# PROBLEM DESCRIPTION:
Could you retype the records below exactly as they appear, skipping any pictures?

# Stored items from a collection:
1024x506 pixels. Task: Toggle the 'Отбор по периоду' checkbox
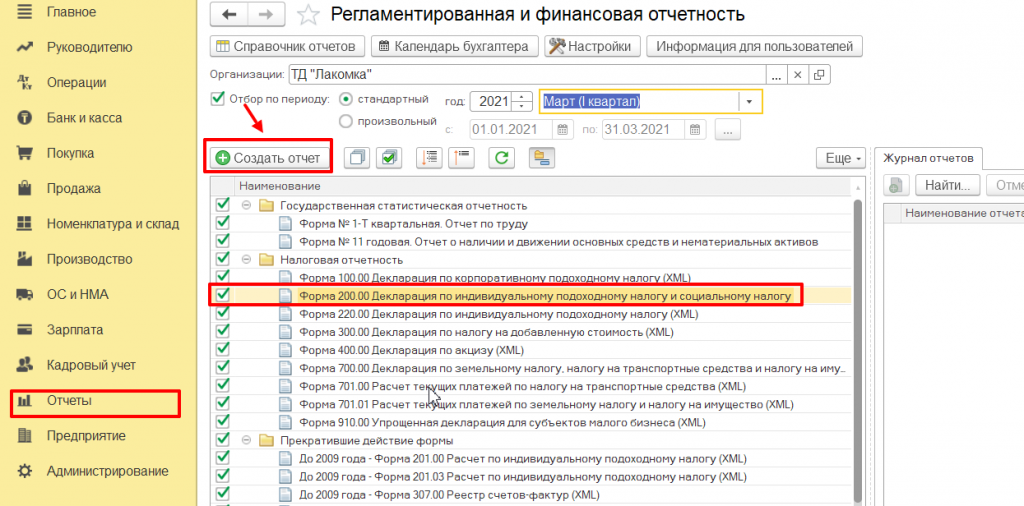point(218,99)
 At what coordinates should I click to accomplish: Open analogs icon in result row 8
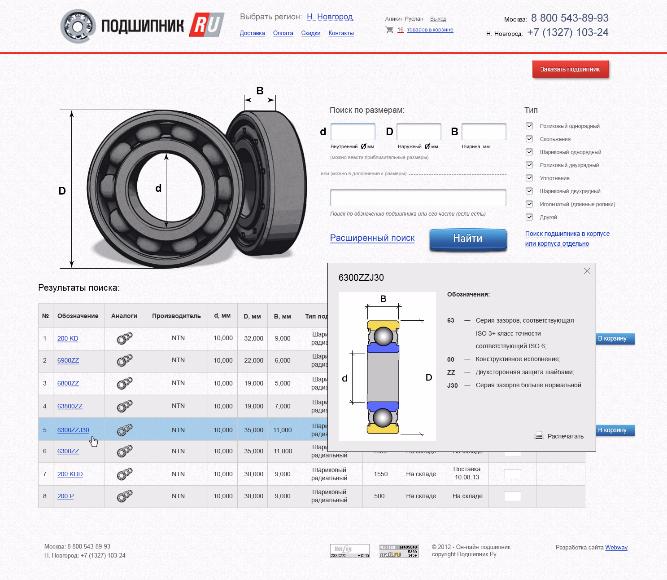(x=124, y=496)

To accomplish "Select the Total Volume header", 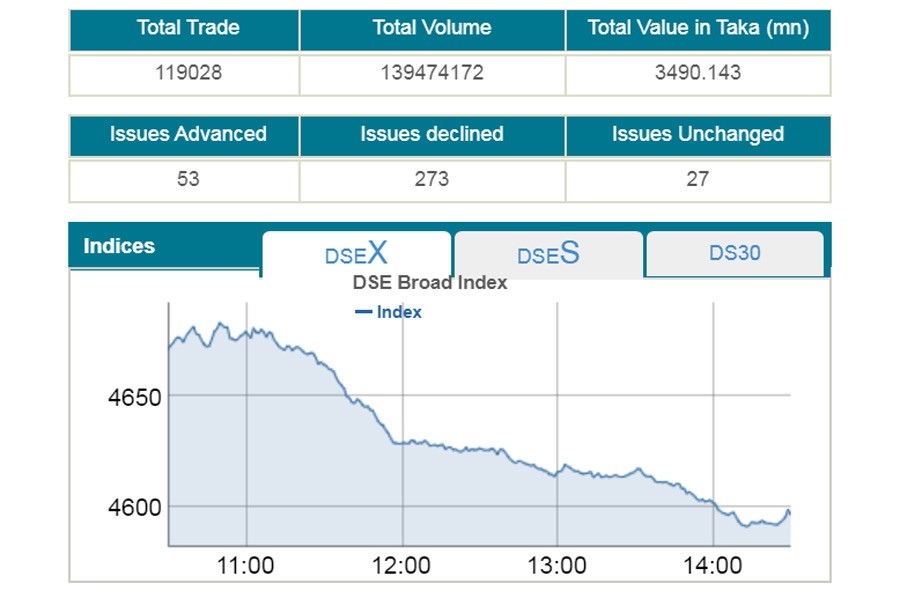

# ANSWER TO THIS PROBLEM:
1024x506 pixels. Task: Toggle the 'Отбор по периоду' checkbox
point(218,99)
 At what coordinates should I click to accomplish: Open analogs icon in result row 8
(x=124, y=496)

To accomplish "Select the Total Volume header", 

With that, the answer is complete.